Most of the T/Ss I know about in the Poconos are standard...a few 5 star.Gold Crown, and some below standard.

I would think the areas might have much of the same.  I know Shawnees Resorts....and the units there even vary from standard to 5 star....but All (most) facilities are shared by all the different 'villages'.  This list is also similiar at the Fernwood units....which tuggeres also report as standard, (or a bit better).

Shawnee amemities:
Delaware River rafting, tubing swimming, fishing, boating (Shawnee is on the river), Golf (I think was Sam Sneeds first pro job here...ya, its an old course, Shawnee Playhouse (NYC Equity shows), {where Fred Waring used to broadcast his NBC shows from (when he owned the resort}, rec center, includes indoor pool, outdoor pools, large basketball court (official), game room(s), free shuttle between resort sections (unless FF stopped that...they just 'took over'), super large outdoor olympic pool at the Hotel section, as well as several tennis courts, vollyball kites, mini golf,bus  trips to NYC*, (60 miles), Atlantic City, and Philly (try to see the independance mall section), if into RRs, Steamtown National Park shows a fully operating rail road system in Reading (and so on.......

Shawnee is very spread out, over several miles, and was one of the first T/Ss in the US ( RCI # 1).  So....the original units are no longer used as T/Ss (too old), but those built a few years later still are...amd they may be showing their age.  The five stars Shawnee units are called SUMMIT, and are not too handicapped friendly, although one bathroom (of 3 full) appears to be set for handicapped.

I know there are many other T/Ss in the Pocono/Catskill area...I'm not too familiar with them.

Mertz Trailways Bus (1/2 mile from Shawnee) (THIS IS ON YOUR OWN) also has a NYC wednesday AM shoppers special to NYC.  It is a good day, because Wednesday is Matinee day at the over 40 B'Way theaters (and more off B'ways). I don't know when the Shawnee NYC tour leaves, or what it includes.

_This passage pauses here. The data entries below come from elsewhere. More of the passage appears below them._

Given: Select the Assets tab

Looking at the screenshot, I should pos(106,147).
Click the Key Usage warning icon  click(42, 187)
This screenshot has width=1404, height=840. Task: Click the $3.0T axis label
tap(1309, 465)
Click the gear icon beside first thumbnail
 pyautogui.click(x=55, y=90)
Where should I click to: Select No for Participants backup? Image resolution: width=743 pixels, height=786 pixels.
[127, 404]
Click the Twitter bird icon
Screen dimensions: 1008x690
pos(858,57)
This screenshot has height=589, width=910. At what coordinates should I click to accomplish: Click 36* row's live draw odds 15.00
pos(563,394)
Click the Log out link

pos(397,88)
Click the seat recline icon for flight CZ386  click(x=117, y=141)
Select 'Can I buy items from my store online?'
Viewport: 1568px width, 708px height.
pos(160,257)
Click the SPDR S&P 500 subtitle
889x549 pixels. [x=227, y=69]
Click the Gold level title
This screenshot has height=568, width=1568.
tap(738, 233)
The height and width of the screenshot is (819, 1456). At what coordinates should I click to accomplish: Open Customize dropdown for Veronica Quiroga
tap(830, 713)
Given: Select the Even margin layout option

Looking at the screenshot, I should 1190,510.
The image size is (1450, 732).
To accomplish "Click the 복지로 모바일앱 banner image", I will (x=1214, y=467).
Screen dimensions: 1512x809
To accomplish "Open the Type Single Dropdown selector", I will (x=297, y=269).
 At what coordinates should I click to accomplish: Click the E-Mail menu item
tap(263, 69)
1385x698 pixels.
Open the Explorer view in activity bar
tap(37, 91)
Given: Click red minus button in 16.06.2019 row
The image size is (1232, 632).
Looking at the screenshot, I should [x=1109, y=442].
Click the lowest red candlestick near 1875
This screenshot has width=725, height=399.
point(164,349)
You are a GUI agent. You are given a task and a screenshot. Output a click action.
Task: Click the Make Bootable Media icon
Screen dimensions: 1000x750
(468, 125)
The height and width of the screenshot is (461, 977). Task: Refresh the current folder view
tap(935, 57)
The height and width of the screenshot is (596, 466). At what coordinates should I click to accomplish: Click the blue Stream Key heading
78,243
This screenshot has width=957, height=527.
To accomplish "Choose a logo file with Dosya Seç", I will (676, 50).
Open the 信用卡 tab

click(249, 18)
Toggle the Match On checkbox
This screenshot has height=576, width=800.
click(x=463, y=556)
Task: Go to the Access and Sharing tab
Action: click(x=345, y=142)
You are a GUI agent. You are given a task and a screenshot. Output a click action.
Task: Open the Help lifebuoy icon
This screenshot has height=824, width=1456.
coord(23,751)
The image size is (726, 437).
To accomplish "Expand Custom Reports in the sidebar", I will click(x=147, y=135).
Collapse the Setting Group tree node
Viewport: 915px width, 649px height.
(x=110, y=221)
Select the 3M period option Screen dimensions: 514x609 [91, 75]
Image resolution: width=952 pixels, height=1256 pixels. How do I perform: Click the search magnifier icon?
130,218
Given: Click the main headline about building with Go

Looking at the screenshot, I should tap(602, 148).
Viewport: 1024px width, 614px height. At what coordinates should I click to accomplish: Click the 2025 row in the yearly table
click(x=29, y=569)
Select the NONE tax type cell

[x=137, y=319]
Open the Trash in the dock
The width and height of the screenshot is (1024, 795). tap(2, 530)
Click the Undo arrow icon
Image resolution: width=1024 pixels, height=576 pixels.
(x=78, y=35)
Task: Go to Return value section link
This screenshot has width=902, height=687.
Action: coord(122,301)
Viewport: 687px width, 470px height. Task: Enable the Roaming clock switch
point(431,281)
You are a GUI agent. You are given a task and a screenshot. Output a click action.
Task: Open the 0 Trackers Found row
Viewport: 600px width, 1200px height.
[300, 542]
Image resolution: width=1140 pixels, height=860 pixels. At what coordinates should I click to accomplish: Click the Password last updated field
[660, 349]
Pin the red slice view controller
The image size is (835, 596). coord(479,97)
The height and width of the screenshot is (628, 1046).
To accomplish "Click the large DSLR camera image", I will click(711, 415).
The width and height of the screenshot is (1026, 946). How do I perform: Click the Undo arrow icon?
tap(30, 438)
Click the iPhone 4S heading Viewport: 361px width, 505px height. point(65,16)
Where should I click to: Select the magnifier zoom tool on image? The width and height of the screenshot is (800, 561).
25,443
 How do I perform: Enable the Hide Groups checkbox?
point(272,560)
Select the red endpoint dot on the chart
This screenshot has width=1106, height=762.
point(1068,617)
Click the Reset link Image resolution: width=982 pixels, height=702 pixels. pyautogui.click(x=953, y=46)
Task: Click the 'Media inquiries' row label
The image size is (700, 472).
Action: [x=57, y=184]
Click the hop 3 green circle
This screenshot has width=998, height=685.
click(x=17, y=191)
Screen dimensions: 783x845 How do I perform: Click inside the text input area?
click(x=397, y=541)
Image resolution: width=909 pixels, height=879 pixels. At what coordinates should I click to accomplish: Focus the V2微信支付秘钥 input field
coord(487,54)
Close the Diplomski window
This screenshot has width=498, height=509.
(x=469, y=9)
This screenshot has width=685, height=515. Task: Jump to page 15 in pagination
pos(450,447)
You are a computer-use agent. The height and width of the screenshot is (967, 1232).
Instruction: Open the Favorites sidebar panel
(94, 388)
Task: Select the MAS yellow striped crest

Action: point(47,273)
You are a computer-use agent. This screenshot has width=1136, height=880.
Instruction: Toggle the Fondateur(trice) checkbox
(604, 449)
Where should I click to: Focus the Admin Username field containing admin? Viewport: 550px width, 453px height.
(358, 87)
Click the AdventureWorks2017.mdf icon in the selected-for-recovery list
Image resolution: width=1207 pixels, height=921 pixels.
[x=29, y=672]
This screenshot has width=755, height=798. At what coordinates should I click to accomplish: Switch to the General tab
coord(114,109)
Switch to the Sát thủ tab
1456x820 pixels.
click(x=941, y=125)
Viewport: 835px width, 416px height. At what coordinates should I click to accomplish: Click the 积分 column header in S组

TKTS sells 1/2 price tix to same day shows that are not sold out for the next preformance...ie...a 2 PM Wed show will go on sale at 10 AM until show time. (No credit cards or checks).  (Hmmm...note I put a restaurant even before lodging info....geeesh!)

http://www.samsneads-pa.com/review2.htm  (On Shawnees site...near playhouse & general store.) Go to Shop Rite for better pricing...even better than wal mart.  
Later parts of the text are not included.